Falar de Jivaldo Túlio dos Anjos Vieira, o querido Túlio dos Anjos, é reconhecer a trajetória de um dos mais importantes defensores da cultura popular e da identidade sertaneja de Alagoas. Nascido em 6 de abril de 1962, no povoado Jacarezinho, município de Pão de Açúcar, às margens do Rio São Francisco, ele fez de suas raízes a principal inspiração para uma vida dedicada à educação, à literatura, ao meio ambiente e às causas sociais.

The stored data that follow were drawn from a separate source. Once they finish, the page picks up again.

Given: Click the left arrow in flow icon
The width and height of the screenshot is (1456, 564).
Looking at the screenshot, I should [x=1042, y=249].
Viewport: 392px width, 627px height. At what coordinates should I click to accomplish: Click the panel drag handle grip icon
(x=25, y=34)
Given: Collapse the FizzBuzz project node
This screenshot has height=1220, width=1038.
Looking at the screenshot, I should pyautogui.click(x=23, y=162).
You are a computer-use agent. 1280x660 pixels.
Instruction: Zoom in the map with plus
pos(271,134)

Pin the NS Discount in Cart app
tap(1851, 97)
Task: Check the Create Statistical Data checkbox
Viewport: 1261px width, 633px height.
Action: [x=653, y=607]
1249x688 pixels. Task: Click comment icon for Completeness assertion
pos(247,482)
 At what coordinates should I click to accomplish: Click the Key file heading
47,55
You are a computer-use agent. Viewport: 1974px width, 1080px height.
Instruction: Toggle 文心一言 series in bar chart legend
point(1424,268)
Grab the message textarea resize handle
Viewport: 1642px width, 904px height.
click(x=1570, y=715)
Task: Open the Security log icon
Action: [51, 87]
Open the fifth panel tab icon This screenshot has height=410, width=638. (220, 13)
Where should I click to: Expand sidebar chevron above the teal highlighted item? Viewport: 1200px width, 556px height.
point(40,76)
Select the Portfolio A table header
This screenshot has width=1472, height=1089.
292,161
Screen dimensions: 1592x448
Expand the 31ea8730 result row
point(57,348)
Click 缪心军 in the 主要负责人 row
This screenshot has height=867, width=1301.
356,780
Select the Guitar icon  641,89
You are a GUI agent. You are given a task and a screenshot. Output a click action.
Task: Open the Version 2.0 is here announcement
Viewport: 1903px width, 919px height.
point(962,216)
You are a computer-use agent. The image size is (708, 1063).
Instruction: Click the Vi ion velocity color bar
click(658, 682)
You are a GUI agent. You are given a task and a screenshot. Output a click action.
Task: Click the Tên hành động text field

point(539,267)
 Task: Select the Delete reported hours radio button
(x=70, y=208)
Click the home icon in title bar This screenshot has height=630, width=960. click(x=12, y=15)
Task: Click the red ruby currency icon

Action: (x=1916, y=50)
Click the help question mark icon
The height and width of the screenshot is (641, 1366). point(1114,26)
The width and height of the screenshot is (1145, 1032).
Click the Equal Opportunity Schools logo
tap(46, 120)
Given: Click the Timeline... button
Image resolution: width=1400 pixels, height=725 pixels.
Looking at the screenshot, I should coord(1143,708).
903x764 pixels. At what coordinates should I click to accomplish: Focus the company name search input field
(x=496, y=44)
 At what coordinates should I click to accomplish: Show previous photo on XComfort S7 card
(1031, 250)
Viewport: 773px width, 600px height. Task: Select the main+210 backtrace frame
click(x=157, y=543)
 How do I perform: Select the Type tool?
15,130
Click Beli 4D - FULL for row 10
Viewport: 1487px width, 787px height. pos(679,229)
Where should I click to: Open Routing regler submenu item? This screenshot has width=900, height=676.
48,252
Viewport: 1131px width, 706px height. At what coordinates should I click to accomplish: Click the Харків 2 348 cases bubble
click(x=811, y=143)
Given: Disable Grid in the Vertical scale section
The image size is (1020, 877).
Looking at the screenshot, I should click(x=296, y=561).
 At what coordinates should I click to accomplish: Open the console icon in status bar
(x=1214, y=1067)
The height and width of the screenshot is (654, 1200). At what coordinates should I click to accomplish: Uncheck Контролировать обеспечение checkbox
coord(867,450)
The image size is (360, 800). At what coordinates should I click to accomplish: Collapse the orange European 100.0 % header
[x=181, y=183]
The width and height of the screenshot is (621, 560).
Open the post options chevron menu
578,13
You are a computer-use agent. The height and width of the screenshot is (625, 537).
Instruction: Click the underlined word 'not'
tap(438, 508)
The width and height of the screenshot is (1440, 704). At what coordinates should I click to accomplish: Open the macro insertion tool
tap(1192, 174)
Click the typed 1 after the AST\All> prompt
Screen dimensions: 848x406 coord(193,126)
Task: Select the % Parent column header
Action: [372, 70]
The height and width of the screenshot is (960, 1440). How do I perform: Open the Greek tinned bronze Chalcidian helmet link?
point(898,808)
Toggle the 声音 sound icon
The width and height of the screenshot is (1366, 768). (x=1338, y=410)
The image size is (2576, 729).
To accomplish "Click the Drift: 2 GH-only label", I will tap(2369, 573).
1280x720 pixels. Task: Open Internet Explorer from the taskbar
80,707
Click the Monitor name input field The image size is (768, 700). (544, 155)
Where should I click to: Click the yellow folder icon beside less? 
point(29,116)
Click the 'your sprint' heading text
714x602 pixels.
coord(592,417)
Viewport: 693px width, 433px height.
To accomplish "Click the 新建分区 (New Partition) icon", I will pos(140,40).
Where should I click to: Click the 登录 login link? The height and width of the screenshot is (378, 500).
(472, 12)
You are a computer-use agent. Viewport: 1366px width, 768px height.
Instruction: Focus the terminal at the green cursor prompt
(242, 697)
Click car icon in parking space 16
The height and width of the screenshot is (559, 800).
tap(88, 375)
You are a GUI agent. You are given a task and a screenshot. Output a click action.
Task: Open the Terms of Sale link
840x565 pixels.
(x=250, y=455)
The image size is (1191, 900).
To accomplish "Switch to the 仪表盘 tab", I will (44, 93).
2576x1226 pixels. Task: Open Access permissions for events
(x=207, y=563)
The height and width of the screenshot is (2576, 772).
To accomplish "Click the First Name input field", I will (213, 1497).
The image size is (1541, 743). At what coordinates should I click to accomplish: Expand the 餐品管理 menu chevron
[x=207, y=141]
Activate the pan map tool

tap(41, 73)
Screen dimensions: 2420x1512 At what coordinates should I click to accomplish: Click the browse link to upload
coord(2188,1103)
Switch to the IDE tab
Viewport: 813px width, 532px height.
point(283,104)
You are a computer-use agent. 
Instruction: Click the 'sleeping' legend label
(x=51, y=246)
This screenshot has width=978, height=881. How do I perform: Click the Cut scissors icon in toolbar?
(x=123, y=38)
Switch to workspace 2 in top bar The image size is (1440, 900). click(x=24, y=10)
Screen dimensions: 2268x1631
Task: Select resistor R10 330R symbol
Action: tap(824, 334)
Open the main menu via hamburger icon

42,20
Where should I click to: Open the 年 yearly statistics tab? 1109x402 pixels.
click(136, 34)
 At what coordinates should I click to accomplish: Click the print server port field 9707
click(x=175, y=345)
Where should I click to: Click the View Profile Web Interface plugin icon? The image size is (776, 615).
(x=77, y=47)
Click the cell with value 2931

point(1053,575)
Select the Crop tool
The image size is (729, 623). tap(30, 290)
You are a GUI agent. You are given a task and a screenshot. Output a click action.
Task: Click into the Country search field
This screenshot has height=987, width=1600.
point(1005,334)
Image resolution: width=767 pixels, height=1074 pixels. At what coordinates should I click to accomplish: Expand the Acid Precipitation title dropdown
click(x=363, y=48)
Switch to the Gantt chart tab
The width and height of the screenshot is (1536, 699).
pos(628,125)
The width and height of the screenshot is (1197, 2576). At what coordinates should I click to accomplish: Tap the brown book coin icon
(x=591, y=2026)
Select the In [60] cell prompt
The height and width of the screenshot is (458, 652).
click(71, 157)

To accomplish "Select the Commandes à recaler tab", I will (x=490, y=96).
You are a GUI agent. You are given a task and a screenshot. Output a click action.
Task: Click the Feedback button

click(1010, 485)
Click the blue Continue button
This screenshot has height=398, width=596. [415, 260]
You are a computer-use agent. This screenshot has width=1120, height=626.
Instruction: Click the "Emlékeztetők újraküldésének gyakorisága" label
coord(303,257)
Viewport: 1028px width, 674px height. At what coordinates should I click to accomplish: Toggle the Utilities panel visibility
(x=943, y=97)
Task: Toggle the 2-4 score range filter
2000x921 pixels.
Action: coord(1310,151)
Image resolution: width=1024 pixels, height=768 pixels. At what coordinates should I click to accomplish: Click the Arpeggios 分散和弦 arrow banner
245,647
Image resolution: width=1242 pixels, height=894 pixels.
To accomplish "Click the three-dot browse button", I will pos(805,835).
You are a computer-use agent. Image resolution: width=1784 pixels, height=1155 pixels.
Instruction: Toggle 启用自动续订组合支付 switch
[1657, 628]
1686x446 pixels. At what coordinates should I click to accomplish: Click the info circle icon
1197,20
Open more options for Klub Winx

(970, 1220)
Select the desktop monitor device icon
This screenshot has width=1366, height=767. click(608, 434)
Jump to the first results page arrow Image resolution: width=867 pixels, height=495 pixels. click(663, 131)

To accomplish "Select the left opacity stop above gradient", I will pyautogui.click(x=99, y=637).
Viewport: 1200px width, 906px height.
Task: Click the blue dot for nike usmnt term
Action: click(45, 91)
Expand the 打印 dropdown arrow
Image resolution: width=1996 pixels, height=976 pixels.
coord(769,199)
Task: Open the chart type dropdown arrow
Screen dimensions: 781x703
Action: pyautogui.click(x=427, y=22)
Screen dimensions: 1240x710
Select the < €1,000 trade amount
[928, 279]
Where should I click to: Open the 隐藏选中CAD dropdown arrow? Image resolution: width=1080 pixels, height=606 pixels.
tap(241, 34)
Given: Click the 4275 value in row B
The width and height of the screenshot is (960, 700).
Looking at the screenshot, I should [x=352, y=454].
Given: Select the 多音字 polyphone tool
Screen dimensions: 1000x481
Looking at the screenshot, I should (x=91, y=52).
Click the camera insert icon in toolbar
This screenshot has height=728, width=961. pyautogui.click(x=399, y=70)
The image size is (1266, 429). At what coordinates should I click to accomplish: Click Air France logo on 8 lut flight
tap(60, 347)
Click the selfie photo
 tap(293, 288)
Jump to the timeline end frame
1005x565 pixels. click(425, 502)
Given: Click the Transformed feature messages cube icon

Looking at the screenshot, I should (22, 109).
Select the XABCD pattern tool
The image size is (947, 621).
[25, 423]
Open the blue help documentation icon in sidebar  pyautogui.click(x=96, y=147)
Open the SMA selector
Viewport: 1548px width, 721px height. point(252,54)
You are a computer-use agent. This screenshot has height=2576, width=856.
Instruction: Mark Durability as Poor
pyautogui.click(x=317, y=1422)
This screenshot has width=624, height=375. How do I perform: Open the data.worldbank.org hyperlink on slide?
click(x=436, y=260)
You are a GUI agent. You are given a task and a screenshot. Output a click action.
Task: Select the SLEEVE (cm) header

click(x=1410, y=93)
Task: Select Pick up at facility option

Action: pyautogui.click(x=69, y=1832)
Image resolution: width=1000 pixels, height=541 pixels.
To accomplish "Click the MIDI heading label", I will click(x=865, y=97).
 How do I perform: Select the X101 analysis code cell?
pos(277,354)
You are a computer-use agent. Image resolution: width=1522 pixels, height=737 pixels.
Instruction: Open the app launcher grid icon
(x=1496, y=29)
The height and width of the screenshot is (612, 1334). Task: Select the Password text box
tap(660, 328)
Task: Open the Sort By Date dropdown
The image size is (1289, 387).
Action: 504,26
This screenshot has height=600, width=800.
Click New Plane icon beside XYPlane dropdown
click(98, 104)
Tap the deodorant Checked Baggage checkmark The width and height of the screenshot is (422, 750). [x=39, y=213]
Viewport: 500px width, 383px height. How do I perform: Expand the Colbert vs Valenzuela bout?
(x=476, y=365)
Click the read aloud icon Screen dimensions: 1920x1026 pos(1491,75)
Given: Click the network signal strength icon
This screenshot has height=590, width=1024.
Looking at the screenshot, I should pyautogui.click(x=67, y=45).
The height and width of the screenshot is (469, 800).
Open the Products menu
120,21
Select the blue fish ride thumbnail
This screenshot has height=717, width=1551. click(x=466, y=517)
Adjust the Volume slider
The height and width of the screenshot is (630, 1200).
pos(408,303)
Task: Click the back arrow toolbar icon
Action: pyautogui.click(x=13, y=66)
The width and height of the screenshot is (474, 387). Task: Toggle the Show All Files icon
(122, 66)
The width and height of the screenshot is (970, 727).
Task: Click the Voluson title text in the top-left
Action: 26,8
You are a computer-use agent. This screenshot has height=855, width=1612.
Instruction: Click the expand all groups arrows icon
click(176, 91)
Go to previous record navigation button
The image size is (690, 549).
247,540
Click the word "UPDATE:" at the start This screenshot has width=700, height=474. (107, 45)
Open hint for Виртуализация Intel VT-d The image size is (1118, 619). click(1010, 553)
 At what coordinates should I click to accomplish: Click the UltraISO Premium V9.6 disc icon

Educador popular, técnico agrícola, escritor, poeta, cordelista, ator de teatro popular, artesão e militante ambiental e cultural, Túlio dos Anjos construiu uma carreira marcada pelo compromisso com a valorização do povo sertanejo e pela difusão de conhecimentos voltados à convivência com o semiárido. Ao longo de sua caminhada, tornou-se referência em agroecologia, cultura popular e formação cidadã, utilizando a arte e a literatura como instrumentos de transformação social.
Sua contribuição para a literatura alagoana é amplamente reconhecida. É membro fundador da Academia de Letras de Pão de Açúcar (ALEPA), do Movimento Café Poético e Filosófico de Pão de Açúcar e integra importantes instituições literárias, como a Academia Alagoana de Literatura de Cordel (AALC) e a União Brasileira de Escritores (UBE) – Núcleo Arapiraca. Também participou da criação de entidades voltadas ao desenvolvimento comunitário, ao teatro popular e à preservação cultural, consolidando-se como um verdadeiro guardião da memória e das tradições do sertão alagoano.
Autor de livros, participante de diversas antologias e responsável pela produção de dezenas de cordéis, Túlio dos Anjos transformou a palavra em instrumento de valorização das raízes nordestinas. Sua obra retrata o cotidiano do sertão, a força do povo ribeirinho, a preservação ambiental e o orgulho de pertencer à terra onde nasceu, perpetuando histórias, costumes e saberes para as novas gerações.
Mais do que um escritor, Túlio dos Anjos é um agente cultural que inspira pela simplicidade, pelo compromisso social e pelo amor à sua terra. Sua trajetória demonstra que a educação, a literatura e a cultura popular possuem o poder de transformar vidas e fortalecer a identidade de um povo. Em cada verso, em cada cordel e em cada ação comunitária, ele reafirma que preservar a memória do sertão é também construir o futuro de Alagoas.